TASK 1 =>
In the article about the Holocaust Museum visit, on what date did the cast go to the museum?
TASK 2 =>
In the article about the Holocaust Museum visit, reproduce the passage from "What will you do" up to and including "their characters’ stories.", substituting "autumn production" for "fall play".
TASK 3 =>
Pick up the article about the Holocaust Museum visit and the fall play from the point where it stops.

TEXT BLOCK =>
Holocaust Museum Visit Casts New Light on Fall Play

ACHS’s fall play, “Who Will Carry the Word?,” will have more inspiration for the upcoming November performances: a little piece of history.

Photo+from+ilholocaustmuseum.org

Photo from ilholocaustmuseum.org

What will you take away from this?

What will you do differently in your life?

How would you answer these questions?

The cast and tech of Antioch Community High School’s fall play, “Who Will Carry the Word,” were challenged to answer these questions by the end of their three hour tour at the Holocaust Museum in Skokie, Ill.

The fall play is set during the Holocaust and follows the lives of Jewish women in a death camp. Wanda Teddy, ACHS Fine Arts department chair took the cast of the upcoming fall play to the museum on Wednesday, Oct. 1, to allow the cast to connect more with their characters’ stories.

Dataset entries
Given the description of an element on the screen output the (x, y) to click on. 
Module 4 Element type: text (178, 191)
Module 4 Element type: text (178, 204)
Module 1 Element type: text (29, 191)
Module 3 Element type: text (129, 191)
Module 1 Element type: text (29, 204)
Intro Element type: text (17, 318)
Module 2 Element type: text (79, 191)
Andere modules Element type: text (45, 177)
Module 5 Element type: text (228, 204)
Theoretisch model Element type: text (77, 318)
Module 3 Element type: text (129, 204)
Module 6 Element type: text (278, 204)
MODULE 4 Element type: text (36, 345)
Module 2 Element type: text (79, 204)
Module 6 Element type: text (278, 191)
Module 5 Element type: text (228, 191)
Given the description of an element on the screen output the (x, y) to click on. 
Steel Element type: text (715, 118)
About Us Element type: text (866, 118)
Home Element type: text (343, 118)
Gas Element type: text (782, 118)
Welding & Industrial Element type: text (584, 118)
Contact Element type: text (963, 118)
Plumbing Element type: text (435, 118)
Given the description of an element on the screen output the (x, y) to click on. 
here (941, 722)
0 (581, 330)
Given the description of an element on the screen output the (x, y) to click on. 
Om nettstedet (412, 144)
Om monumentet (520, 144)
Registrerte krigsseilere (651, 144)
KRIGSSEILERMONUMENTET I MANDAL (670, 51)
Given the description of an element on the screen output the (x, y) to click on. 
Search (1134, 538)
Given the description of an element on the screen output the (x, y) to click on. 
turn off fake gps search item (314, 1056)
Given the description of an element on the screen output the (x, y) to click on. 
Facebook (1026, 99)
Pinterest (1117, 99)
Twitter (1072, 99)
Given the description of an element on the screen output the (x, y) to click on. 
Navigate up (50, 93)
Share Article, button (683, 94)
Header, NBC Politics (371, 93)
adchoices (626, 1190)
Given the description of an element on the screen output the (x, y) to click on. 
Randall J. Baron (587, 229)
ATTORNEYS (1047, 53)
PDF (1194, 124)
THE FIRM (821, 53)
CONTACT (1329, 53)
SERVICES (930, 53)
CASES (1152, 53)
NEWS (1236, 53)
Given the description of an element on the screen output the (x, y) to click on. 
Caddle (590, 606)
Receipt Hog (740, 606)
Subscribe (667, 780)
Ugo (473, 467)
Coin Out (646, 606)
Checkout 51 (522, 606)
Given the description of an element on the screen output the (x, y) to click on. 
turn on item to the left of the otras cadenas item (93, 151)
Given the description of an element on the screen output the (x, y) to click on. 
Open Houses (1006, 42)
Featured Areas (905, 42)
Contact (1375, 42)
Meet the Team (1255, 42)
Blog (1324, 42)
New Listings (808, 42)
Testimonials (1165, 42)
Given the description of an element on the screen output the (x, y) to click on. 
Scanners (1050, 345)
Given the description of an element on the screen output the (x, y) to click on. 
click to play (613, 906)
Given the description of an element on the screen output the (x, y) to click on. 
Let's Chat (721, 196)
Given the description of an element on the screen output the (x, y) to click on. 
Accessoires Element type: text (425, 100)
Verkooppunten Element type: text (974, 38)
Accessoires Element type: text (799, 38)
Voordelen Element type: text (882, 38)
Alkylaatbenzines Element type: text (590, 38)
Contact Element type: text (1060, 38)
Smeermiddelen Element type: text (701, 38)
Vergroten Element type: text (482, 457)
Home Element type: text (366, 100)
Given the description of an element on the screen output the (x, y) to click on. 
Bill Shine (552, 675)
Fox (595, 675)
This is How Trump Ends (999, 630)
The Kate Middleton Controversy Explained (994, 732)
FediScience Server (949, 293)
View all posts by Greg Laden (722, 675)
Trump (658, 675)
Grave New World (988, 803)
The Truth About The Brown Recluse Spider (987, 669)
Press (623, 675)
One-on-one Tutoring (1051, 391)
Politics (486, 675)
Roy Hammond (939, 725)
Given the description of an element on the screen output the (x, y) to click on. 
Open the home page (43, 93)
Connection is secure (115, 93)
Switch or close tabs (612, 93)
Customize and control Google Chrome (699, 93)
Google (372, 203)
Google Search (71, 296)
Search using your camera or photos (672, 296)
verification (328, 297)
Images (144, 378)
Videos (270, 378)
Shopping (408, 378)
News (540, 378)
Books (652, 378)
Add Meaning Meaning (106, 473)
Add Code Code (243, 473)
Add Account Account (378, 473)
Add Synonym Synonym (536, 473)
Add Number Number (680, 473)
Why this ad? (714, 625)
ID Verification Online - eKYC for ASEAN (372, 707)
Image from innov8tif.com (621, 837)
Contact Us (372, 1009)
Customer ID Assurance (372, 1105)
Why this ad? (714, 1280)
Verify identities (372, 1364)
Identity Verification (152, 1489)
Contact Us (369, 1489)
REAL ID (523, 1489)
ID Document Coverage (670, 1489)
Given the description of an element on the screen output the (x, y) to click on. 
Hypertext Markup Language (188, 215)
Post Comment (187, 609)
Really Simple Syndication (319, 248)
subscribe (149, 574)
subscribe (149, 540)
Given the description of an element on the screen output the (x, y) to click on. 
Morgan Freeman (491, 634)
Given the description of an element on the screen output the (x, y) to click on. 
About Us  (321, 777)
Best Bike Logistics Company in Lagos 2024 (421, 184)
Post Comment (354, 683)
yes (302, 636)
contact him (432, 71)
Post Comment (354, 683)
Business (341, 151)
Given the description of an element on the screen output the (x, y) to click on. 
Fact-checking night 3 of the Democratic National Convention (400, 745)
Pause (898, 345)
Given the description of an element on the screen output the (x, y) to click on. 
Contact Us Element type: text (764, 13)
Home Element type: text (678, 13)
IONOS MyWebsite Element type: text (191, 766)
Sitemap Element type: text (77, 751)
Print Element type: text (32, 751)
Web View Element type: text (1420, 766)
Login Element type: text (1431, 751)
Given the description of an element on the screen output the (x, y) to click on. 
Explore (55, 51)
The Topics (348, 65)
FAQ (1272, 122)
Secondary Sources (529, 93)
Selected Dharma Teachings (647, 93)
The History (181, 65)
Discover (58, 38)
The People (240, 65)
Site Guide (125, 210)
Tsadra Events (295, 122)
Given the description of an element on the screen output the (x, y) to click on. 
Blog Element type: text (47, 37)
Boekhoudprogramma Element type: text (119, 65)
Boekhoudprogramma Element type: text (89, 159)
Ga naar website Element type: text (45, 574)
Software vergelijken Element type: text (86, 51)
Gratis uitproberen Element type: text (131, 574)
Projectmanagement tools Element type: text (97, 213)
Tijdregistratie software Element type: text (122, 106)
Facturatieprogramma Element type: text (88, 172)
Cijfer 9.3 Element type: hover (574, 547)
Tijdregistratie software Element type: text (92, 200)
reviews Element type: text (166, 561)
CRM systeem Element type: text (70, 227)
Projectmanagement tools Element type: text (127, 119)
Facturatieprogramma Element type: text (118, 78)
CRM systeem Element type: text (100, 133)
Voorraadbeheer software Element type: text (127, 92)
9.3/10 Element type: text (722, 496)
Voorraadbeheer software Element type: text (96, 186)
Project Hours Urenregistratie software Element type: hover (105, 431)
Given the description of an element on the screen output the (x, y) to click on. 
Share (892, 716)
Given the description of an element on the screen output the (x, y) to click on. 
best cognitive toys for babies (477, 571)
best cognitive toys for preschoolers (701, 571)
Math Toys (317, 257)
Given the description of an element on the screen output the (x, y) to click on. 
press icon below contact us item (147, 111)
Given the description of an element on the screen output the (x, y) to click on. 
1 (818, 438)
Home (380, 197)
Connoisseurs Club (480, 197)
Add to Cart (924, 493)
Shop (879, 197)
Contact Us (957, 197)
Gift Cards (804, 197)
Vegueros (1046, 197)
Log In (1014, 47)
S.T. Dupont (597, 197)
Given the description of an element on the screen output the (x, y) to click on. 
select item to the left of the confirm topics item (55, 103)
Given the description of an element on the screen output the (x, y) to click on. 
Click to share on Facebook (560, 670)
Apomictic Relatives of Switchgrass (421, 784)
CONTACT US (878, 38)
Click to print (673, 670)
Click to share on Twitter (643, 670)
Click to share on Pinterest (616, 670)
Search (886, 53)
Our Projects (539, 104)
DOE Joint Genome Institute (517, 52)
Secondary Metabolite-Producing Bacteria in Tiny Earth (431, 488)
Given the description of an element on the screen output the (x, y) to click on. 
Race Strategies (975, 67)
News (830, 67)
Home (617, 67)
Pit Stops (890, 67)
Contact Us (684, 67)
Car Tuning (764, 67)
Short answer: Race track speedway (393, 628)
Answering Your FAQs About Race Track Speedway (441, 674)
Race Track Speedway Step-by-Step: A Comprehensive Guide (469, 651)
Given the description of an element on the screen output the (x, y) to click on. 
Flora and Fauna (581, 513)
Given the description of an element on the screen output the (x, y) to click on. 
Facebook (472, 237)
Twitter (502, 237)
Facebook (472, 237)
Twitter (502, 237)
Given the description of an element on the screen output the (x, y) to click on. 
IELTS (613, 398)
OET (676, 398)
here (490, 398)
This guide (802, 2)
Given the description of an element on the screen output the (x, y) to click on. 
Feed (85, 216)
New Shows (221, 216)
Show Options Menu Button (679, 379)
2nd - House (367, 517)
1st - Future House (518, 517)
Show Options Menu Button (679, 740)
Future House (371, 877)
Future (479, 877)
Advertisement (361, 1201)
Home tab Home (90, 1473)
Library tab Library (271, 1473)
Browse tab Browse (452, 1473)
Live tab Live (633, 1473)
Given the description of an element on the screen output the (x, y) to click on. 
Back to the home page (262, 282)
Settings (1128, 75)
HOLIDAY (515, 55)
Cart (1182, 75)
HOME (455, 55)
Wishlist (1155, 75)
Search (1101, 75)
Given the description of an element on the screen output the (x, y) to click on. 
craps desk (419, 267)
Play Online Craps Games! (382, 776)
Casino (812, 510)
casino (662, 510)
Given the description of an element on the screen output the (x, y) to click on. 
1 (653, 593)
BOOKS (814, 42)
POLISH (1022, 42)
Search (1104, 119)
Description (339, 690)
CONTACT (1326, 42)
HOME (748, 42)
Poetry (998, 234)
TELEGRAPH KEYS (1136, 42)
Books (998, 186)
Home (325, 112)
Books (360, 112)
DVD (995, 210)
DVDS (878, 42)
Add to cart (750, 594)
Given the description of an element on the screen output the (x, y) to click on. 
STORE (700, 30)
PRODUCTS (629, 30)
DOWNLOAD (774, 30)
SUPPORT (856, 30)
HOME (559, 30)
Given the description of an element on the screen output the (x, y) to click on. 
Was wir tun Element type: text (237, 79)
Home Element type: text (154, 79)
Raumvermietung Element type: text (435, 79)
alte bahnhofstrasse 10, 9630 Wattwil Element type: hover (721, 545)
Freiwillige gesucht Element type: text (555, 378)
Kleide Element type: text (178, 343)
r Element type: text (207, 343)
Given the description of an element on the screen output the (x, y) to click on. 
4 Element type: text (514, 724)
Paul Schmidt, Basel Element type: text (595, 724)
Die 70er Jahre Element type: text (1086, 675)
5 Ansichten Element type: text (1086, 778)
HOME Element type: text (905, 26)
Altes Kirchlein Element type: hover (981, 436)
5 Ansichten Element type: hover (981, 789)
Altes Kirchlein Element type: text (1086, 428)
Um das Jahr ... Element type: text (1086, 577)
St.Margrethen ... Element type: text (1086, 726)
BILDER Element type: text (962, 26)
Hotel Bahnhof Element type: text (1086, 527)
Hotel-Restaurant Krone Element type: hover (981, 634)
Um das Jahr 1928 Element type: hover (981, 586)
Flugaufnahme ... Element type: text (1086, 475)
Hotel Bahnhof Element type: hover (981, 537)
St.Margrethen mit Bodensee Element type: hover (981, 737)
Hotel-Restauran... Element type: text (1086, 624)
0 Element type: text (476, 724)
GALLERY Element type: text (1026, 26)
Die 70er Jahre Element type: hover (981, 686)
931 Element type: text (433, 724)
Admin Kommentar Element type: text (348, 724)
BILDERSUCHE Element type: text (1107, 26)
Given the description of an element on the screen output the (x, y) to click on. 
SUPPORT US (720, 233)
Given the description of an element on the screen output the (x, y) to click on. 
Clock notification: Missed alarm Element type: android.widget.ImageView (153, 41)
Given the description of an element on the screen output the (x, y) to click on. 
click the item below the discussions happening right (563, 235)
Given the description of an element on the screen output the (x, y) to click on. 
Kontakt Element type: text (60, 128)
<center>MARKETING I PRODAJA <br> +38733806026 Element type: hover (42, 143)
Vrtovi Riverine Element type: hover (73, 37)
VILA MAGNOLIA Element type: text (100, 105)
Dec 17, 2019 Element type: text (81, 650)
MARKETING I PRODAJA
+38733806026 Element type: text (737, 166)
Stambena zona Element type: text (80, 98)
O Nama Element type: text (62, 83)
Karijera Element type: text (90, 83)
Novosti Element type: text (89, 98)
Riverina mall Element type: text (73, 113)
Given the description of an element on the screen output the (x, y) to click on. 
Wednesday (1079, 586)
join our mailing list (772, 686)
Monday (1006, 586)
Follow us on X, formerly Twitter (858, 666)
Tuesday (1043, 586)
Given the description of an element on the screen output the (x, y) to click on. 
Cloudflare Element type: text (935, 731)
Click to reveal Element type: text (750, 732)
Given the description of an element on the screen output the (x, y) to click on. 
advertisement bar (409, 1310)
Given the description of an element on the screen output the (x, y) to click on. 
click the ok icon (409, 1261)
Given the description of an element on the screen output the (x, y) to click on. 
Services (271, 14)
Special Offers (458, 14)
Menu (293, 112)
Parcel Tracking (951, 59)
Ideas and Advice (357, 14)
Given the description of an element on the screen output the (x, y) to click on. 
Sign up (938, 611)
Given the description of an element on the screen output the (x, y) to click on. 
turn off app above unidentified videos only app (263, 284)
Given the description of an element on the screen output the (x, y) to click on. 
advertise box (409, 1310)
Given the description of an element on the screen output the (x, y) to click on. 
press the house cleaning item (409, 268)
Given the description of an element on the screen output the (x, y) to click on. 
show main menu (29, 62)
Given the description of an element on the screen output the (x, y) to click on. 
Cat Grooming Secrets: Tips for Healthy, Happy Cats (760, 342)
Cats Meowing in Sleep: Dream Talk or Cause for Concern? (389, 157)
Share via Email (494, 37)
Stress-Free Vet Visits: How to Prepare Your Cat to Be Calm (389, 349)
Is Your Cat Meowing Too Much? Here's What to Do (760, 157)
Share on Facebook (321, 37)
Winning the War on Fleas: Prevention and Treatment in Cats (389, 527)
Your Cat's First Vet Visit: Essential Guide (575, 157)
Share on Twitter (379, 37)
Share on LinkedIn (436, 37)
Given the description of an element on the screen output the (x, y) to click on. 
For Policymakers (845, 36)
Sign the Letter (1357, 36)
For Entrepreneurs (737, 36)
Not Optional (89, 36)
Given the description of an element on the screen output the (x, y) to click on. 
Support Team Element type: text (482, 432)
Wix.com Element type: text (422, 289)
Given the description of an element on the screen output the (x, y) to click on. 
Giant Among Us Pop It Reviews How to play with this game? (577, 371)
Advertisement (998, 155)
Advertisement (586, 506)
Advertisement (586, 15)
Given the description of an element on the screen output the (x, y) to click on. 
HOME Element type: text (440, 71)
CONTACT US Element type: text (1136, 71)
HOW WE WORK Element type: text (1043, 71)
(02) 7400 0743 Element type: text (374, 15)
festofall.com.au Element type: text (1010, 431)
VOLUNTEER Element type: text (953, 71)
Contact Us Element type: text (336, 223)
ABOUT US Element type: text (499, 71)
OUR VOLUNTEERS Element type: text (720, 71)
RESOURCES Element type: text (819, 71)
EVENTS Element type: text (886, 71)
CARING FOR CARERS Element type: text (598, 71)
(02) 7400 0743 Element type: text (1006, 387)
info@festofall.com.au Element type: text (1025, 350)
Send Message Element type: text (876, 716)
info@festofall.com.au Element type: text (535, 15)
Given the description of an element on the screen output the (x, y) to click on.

WRITTEN ANSWER 1 =>
Wednesday, Oct. 1.

WRITTEN ANSWER 2 =>
What will you do differently in your life?

How would you answer these questions?

The cast and tech of Antioch Community High School’s autumn production, “Who Will Carry the Word,” were challenged to answer these questions by the end of their three hour tour at the Holocaust Museum in Skokie, Ill.

The autumn production is set during the Holocaust and follows the lives of Jewish women in a death camp. Wanda Teddy, ACHS Fine Arts department chair took the cast of the upcoming autumn production to the museum on Wednesday, Oct. 1, to allow the cast to connect more with their characters’ stories.

WRITTEN ANSWER 3 =>
“I was hoping they [the cast] would be able to gain emotional and psychological connections to their characters,” said Teddy. “As well as the importance of the message behind the play and why we are presenting it.”

Cast members were split into three different groups with two chaperones and one tour guide each, and all began their tour at different points. ACHS Psychology teacher Tony Borchert and Teddy’s group began in the Pritzger Hall of Reflection, which is a circular room for peaceful discussions and contemplation. The room also symbolizes hope and life. In the center of the room, there are 12 cubes, which many use for sitting, but they are meant to represent the 12 tribes of Israel. Along one half of the room there are 18 small windows with memorial candles in each of them, with each candle symbolizing the Hebrew word “chai” which means “living.”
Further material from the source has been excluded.